John Kerry, the US secretary of state, has said Washington is willing to engage with North Korea as long as it takes steps to give up nuclear weapons.
Kerry said during a meeting with Shinzo Abe, prime minister of Japan, that the on burden is on Pyongyang to follow “to observe laws and the norms of international behaviour”.
“The burden is on Pyongyang,” he said. “North Korea must take meaningful steps to show that it will honour commitments that it has already made”.
At a separate meeting with Japanese students, Kerry also said that the US and Japan are united in addressing the North Korean crisis.
“One thing is certain, we are united. There can be no confusion on this point. The North’s dangerous missile programme threatens not only North Korea’s neighbours but it threatens its own people,” he said.
Earlier in a meeting with his Japanese counterpart, Fumio Kishida, he stressed that Washington wanted to help ease the rising tensions in the region.
“I think it is really unfortunate that there has been so much focus and attention in the media and elsewhere on the
subject of war, when what we really ought to be talking about is the possibility of peace,” Kerry said.
He said “denuclearisation” was a reality and that peaceful resolution to the issues of North Korea remained a “big priority”.
The visit came as the North celebrates its biggest holiday of the year, the Day of the Sun, the birth date of state founder Kim Il-sung.
The day is an occasion for pomp and perhaps a military display.
The North’s state media, one of the few ways of glimpsing what is happening in the reclusive country, has so far ignored Kerry’s swing to China, South Korea and Japan.
‘Huge mistake’
North Korea has for weeks escalated threats of nuclear attacks on the US and South Korea, raising tensions on the Korean peninsula.
In Seoul earlier, Kerry had said North Korea would be making a “huge mistake” if it launched one of its medium-range missiles during the current standoff.
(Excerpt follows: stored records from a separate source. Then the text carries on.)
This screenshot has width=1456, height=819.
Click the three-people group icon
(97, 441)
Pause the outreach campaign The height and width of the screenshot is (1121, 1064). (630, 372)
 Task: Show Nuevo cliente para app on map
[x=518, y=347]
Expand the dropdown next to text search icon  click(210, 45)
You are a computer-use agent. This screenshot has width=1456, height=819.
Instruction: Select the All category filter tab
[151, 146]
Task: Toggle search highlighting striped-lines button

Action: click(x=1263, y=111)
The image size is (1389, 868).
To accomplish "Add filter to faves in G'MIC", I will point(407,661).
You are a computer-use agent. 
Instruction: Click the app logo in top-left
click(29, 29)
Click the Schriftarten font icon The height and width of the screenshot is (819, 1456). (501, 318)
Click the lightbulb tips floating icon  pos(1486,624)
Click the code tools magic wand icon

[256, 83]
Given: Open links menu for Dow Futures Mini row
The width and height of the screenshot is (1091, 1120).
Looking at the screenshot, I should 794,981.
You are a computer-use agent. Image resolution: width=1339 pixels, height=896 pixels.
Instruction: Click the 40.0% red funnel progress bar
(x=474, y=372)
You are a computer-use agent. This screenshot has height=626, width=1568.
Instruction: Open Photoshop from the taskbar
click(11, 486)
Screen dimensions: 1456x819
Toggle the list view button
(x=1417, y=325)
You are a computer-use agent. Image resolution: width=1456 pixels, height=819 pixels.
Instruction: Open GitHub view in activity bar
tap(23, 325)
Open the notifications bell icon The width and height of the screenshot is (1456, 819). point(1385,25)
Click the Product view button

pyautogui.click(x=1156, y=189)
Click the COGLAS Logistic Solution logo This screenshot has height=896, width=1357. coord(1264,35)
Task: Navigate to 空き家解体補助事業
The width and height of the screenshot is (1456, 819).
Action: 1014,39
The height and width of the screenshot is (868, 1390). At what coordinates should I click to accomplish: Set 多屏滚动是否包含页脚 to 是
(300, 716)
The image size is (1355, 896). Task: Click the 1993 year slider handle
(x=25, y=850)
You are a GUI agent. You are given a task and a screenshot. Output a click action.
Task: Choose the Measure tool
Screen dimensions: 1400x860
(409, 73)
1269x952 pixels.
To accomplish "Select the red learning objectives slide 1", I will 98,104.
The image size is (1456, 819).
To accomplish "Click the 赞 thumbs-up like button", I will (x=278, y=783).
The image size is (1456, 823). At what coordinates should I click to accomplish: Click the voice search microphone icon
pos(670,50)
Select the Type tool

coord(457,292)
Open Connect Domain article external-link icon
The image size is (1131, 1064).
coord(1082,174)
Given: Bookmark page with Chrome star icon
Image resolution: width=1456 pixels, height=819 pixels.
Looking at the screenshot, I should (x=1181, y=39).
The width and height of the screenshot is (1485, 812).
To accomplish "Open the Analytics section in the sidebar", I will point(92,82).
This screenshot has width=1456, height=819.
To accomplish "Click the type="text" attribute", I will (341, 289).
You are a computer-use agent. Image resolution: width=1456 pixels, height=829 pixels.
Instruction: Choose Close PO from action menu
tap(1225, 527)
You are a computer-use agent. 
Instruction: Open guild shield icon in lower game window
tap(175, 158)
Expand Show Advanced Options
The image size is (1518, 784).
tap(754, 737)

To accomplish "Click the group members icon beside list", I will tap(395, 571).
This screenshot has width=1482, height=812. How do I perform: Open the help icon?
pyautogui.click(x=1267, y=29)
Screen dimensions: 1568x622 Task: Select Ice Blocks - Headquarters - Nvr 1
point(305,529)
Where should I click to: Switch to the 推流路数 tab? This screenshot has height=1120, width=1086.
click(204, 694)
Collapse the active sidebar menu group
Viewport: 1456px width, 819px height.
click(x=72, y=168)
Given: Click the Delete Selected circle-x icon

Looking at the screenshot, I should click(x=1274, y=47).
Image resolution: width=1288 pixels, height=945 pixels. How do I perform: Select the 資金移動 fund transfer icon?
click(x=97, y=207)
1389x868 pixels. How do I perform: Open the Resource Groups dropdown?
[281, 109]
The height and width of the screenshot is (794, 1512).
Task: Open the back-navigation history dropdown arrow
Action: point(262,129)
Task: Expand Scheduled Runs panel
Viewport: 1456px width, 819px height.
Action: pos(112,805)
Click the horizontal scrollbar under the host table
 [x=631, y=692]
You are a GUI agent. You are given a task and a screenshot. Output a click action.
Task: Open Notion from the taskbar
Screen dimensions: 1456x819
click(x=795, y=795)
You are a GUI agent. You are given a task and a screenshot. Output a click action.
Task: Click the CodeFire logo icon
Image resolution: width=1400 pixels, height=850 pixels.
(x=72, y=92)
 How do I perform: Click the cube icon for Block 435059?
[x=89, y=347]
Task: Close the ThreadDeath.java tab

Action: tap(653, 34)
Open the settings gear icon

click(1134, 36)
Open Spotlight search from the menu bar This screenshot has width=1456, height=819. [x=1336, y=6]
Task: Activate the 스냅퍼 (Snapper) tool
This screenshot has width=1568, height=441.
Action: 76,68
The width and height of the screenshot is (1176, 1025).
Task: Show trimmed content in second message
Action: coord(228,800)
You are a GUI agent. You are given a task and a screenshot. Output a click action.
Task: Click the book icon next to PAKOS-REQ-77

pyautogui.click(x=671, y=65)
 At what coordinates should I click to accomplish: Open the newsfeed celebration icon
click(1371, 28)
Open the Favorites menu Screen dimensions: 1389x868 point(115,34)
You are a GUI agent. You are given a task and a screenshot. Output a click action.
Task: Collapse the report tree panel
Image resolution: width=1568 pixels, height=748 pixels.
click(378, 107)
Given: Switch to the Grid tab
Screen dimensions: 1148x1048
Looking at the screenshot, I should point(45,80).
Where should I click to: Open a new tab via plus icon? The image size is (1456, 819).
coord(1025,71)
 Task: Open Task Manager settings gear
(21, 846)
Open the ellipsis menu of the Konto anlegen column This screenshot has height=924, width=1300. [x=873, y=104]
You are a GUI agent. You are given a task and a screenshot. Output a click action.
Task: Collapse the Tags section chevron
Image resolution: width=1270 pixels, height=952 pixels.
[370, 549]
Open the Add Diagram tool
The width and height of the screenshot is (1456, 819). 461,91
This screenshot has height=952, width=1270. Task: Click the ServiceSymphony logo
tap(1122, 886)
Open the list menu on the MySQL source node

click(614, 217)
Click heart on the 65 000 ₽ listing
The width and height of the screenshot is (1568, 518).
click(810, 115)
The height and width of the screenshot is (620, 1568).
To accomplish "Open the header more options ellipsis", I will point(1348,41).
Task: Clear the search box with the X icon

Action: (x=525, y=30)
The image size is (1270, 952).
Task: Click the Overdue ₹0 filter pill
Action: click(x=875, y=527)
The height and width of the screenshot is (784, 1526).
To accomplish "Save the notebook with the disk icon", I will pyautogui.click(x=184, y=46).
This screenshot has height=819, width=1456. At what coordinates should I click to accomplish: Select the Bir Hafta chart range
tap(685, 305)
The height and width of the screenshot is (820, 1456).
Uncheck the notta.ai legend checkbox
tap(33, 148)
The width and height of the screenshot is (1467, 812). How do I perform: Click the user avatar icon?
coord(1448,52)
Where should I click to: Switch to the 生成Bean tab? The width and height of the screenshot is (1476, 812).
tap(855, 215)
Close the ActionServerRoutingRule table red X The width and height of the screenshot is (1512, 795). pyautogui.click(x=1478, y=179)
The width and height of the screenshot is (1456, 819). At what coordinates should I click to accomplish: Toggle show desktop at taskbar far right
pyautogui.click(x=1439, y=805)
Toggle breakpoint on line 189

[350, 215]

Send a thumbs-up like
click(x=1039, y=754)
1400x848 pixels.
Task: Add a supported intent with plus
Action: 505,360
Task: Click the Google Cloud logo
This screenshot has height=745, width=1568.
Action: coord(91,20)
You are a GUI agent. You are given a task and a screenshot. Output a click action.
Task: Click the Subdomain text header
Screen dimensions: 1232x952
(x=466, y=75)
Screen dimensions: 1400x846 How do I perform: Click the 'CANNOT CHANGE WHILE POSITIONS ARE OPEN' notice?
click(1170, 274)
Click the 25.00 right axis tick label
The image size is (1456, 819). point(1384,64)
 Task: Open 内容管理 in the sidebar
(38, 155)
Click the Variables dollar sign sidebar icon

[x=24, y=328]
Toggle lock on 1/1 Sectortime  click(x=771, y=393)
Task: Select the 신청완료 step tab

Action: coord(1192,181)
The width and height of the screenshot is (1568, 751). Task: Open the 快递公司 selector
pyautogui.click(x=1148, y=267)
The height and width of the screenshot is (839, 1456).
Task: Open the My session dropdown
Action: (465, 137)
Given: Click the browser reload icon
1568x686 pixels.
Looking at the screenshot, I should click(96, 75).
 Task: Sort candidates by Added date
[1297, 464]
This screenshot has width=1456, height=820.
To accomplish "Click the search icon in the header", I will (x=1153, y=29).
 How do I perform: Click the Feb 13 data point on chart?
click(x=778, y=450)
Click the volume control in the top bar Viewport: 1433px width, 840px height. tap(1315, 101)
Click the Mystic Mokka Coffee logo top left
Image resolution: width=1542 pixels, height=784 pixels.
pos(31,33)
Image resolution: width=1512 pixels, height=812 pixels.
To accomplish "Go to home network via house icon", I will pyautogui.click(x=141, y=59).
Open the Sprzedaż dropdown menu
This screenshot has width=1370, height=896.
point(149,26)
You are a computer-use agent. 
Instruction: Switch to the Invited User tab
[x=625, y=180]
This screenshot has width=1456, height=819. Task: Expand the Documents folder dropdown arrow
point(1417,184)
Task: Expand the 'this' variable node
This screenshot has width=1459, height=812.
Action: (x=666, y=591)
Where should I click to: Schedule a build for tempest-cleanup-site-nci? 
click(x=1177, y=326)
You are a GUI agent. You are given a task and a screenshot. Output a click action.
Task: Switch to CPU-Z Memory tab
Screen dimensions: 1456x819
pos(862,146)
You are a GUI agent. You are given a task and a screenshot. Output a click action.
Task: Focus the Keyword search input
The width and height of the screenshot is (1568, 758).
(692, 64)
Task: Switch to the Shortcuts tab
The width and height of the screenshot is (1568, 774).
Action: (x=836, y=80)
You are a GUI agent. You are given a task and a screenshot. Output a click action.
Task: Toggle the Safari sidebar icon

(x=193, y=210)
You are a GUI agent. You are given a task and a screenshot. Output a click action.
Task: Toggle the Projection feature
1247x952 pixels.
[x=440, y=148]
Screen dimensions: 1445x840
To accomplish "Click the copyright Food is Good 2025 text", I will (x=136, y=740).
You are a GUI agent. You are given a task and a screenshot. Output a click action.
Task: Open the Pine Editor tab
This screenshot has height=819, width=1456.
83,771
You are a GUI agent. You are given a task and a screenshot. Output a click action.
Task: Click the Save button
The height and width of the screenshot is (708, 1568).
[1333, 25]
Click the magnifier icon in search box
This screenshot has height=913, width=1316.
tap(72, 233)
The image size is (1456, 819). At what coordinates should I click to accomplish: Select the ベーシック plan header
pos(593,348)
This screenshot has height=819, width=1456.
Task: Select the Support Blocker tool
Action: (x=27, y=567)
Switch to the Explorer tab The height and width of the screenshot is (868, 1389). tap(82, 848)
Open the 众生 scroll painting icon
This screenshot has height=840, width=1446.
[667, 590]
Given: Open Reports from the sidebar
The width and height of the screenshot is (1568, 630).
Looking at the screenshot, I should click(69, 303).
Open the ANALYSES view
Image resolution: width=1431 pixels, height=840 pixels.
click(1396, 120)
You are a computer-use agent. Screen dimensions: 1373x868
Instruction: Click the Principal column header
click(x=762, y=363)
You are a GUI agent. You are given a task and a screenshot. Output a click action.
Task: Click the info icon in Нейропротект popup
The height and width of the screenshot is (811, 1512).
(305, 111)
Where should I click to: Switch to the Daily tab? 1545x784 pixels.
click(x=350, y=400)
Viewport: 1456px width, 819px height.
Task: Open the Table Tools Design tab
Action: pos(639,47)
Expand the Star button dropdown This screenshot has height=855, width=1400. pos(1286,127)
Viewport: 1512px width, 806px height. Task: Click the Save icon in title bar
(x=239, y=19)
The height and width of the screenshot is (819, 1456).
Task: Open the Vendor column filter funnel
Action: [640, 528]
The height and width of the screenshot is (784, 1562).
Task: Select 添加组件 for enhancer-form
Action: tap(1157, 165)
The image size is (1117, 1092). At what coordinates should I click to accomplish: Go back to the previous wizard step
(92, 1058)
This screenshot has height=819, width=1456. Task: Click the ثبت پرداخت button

Japan, separated by less than 1,000km of water and a frequent target of North Korea’s anger, is in easy range.
Kerry’s agenda in Tokyo also included Japan’s territorial disputes with China, and the future of U.S. bases in Japan.
He repeated that while Washington took no position about the ultimate sovereignty of tiny isles in the East China Sea claimed by both China and Japan, the United States “opposed any unilateral action that would somehow change the status quo”.
A flare-up of the territorial row has raised fears of an unintended military incident near the islands, known as the Senkaku in Japan and the Diaoyu in China.
The US has said the islets fall under a US-Japan security pact, but is keen to avoid a clash in the economically vital region.